### EXERCISE TASKS
1) According to the seismic monitoring excerpt, what device is given as an example of the seismic receiver R placed in fluid communication with the well fluid?
2) Extend the seismic monitoring excerpt by writing the next paragraph after its final sentence.

### DOCUMENT EXCERPT
Continuous/passive/background seismic energy sources may be embedded in various operations taking place in the vicinity of the reservoir formation or may occur naturally even at a significant distance. Such passive or continuous seismic energy source may include general pumping noise, pump noise related to pump piston motion, valve actuations, microseismic events (fracturing that may occur naturally or as a result of pumping fluids), other geological phenomena not generally related to the oilfield operation (e.g., natural seismicity, near and far-field earthquakes). If the seismic energy source is on the surface, it can be discerned based on time of arrival of seismic energy detected by the surface- or well-based sensors, e.g., R, R1 in FIG. 1.

The use of a passive/natural (e.g. subsurface micro earthquake) sources in continuous monitoring and analysis cases may comprise the following: assuming a source of seismic activity within or outside of the reservoir, the seismic energy will travel and consecutively generate pressure pulses in each well as the energy reaches each well in the subsurface. The subsurface pressure pulses will propagate upward through second wellbore and may be detected by a surface receiver, e.g., R in FIG. 1. From the known tube wave travel times for each well, known travel distance within the reservoir, the natural-source guided wave speed between wells can be determined. If the guided wave speed in the subsurface is known, for example, from prior measurements or calculations, a direction or location of the source can be discerned (triangulated). To confirm the signal origin, the approximate shape, profile, or frequency content of the detected signals can be compared across a plurality of or all the seismic receivers (R in FIG. 1).

A well may be instrumented as is schematically depicted in FIG. 1. A well, whether it is a fluid producing well (PW in FIG. 2) or a fluid injection well (IW in FIG. 2) may have at the surface a wellhead WH having one or more valves V (12, 13) that control fluid flow into and out of the well. The wellhead WH may comprise a flow line 15 fluidly connected to the wellhead WH, and may include a wing valve 13 to close the flow line 15 to fluid flow when required. A fluid line 16 connects the flow line 15 to either a fluid source 18 such as from a pressurized container/injection system (not shown) or a fluid receptacle 20 such as a surface treatment system of types known in the art. The fluid line 16 connection to the fluid source 18 or receptacle 20 will depend on whether the well is a producing well or an injection well. A seismic energy source 14, which may be any of the types described above may be in fluid communication with the well, for example by placement in fluid communication with the flow line 15. A seismic sensor or receiver R, for example, a hydrophone, may be placed in fluid communication with the fluid in the well in a similar manner, e.g., by connection to the flow line 15. A ground surface seismic sensor R1 such as an accelerometer, geophone, velocity meter, tiltmeter, jerk meter or any similar sensor may be placed in contact with the ground surface 23 for detecting certain types of acoustic signals as will be further explained below. Each well can be instrumented as described above, although specific well and field geometry will be guided by the field- and well-specific conditions. Such specific conditions may include a series of check valves in a rod-pump producer scenario. In general, closed valves or partial flow barriers should be avoided in the pathway between source/sensor and downhole reservoir formation.

### COLLECTED MATERIAL
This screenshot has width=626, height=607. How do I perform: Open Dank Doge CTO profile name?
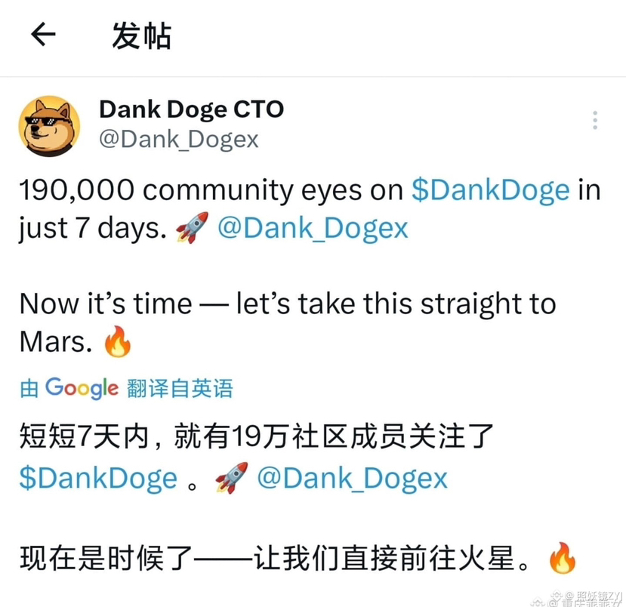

### FINAL RESULTS
1) A hydrophone.

2)
The seismic energy source 14, seismic sensor R and the ground surface seismic sensor R1 may be in signal communication with a control and recording device 11. The control and recording device 11 may comprise (none of the following shown separately) a seismic energy source controller, a seismic signal detector, a signal digitizer, power supply/source, and a recording device to record the digitized detected seismic signals from the seismic receiver R and the ground surface seismic sensor R1. The source controller (not shown) may be configured to actuate the seismic energy source 14 at selected times and cause the sensors R, R1 to detect seismic signals at selected times, or substantially continuously. The control and recording device 11 may comprise an absolute time reference signal detector G, for example, a global positioning system (GPS) satellite signal receiver or a global navigation satellite system (GNSS) signal receiver. The absolute time reference signal detector G may be used to synchronize operation of the control and recording device 11 with similar control and recording devices on other wells that penetrate a selected subsurface formation or reservoir. All of these devices may be operated remotely. Injector, producer or fluid-filled observation wells may be similarly instrumented.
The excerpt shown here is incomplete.